WAY #19  ACCEPT AND DON’T CAST STONES
 
LAST SEPTEMBER, Marsha and I had the opportunity to see the Broadway production of To Kill a Mockingbird. The play was a rendition of Harper Lee’s book that many, as I did, read in high school. As you may recall, the plot takes place in a small Alabama town that is suffering through the Great Depression. The main character, Atticus, is a prominent attorney who is widowed and has two children. Atticus defends an African American man who is falsely accused of sexually assaulting a young Caucasian woman. He confronts the racism and prejudice that is exemplified and threaded into the fabric of his community.
 
Atticus is characterized with absolute consistency. He is a person of high ethical standards and integrity. In spite of the rejection and threats that both he and his children face, he is committed to seeing that justice is served.

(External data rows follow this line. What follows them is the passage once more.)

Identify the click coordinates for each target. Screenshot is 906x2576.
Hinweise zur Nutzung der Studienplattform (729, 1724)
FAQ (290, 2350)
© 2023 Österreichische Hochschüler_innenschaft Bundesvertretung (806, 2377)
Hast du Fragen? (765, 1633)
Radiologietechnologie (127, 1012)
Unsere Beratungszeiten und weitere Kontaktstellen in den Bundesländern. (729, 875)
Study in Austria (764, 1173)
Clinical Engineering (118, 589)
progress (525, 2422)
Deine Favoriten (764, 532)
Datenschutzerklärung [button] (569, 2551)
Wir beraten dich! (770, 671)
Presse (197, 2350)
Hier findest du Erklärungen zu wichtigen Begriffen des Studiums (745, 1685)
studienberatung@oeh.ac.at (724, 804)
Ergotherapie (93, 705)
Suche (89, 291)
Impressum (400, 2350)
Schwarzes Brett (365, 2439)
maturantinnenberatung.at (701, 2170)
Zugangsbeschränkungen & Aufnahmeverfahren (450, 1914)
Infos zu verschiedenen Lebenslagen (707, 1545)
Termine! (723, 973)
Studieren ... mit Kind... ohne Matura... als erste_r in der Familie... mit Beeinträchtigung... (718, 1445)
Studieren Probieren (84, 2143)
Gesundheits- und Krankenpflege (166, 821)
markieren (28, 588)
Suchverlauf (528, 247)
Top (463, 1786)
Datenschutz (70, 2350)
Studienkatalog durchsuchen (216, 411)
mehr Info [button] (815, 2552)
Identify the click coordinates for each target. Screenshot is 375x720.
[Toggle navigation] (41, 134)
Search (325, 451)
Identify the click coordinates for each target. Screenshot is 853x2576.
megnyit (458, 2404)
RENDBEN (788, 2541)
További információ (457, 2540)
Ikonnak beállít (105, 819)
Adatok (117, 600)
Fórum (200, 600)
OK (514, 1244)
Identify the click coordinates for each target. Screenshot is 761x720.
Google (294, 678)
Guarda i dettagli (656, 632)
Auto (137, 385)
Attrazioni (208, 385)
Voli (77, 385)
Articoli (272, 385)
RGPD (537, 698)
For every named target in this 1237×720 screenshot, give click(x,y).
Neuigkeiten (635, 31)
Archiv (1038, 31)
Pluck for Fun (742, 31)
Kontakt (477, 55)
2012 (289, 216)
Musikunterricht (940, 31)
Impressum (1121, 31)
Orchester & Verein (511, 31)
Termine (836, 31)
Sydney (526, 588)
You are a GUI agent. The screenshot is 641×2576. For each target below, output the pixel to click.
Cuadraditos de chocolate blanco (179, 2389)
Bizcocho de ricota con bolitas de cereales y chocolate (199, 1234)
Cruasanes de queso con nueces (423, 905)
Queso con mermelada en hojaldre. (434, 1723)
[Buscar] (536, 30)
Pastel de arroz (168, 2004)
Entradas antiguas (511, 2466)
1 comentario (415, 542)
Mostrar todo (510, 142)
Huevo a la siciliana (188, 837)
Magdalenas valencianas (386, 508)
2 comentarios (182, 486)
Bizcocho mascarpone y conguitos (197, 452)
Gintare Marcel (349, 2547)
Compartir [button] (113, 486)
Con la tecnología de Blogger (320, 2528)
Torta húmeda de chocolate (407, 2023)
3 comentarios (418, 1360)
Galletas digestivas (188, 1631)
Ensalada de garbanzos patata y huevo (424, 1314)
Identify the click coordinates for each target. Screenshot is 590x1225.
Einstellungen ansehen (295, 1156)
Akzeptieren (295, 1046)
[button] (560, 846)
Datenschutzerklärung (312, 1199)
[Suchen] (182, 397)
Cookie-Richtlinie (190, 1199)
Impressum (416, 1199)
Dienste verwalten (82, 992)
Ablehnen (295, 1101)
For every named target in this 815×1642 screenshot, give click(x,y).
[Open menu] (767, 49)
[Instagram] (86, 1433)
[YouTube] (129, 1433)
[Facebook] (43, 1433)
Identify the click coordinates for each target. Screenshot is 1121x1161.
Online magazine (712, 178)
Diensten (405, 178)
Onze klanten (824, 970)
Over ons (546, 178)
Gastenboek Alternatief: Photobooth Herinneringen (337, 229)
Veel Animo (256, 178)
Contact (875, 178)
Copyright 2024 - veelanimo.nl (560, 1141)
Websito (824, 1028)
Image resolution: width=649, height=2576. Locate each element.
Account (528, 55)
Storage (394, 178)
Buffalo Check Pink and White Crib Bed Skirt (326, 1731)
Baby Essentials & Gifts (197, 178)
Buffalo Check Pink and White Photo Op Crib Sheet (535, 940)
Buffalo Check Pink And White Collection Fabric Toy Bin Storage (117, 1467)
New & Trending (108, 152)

In spite of how horribly he is treated, he works to teach his children to seek out what is good in people, not to judge, and to forgive what is bad. He upheld a commitment to principled truth even when he and his children were rejected and ostracized.
 
The Bible tells us that God accepts us and welcomes us in spite of our sinful nature. When Jesus walked the earth, he was a perfect example of accepting and loving others. Jesus, to the dismay of the Scribes and Pharisees showed overwhelming love and mercy to the underserved and judged. He accepted and loved even his persecutors.
 
Atticus did not reject those that worked to harm him. He worked to maintain an unconditional acceptance of them while not relinquishing his principles. Jesus told us to welcome and show love to all in spite of our differences, and in humility share the riches of God’s Grace while proclaiming the truth of the Gospel.
 
Our church is to be a place where the love of Jesus is proclaimed and where all are welcomed.